Born in Maryland, Dr. Butler grew up in a robust family—her mother was one of 13 children. “I had hundreds of cousins,” she says, laughing. “There was always a baby!” Combine this with her parents’ occupation as teachers, and you have a recipe for little children always needing care. “That’s where my love for children came from,” she says.
She graduated magna cum laude from Wake Forest University in North Carolina before moving to California to complete her residency at Children’s Hospital of Orange County. For the past 22 years, Dr. Butler has been a pediatrician for Kaiser Permanente in Harbor City. Her ability to speak Spanish and American Sign Language allows her to see a broader range of patients, including the children of her former patients.
Although she loves every aspect of pediatrics, Dr. Butler delights in working with adolescents. She is the listening ear teenagers need but often don’t find. “With a 2-month-old, every two hours something is needed. Teenagers take care of things for themselves, but my office gives them a chance to communicate.”
“When things get challenging—because they will—stop, breathe and rebalance.”
With the stress teenagers face, Dr. Butler provides a safe space for them to open up. “We all want to be heard,” she says. “I think when [teens] know they’re heard, that’s where the love comes in. Knowing they were heard can help them take better care of themselves.”

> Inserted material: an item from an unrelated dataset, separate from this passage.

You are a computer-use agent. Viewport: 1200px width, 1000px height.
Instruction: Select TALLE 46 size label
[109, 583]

Diving into the next chapter of her career, Dr. Butler is becoming a REACH coach at the Kaiser Bernard J. Tyson School of Medicine. “REACH was developed to provide medical students resilience and problem-solving skills that will help them now and in the future,” she says. The program—which stands for Reflection, Education, Assessment, Coaching, and Health and well-being—emphasizes diversity, leadership and inclusion practices, so doctors can become aware of their own preconceived biases. “It’s a beautiful thing to learn how to see other perspectives and learn to give yourself grace,” she says.
The program stresses the importance of doctors asking for help and taking care of their well-being. Dr. Butler teaches students the power of collaboration and asking questions. With increased levels of burnout due to the coronavirus pandemic, mental health awareness has become a priority.

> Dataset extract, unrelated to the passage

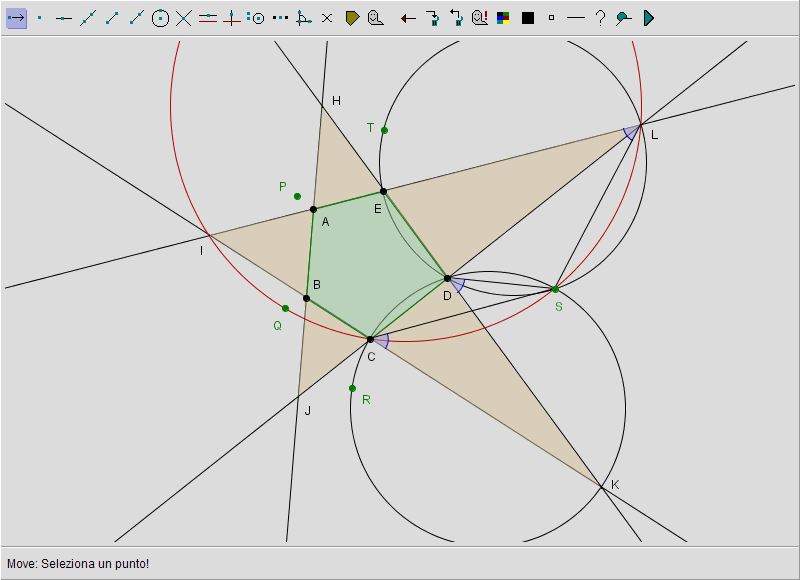The image size is (800, 580).
Task: Click the red back arrow icon
Action: (408, 18)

“Power naps!” Dr. Butler answers, laughing, when asked what she does for self-care. She also makes sure to consume enough water and finds bliss through prayer and positivity. “You have to sleep, you have to drink water, you have to take care of yourself,” she advises. “When things get challenging—because they will—stop, breathe and rebalance.”
Much of her happiness comes from spending time with her two daughters and husband, who encourage and support her career. Dr. Butler’s joy is infectious (pun intended!). Her optimistic outlook is something we can all admire.
“When you are helping others, you are learning and receiving that blessing tenfold,” she says, her smile lighting up the room.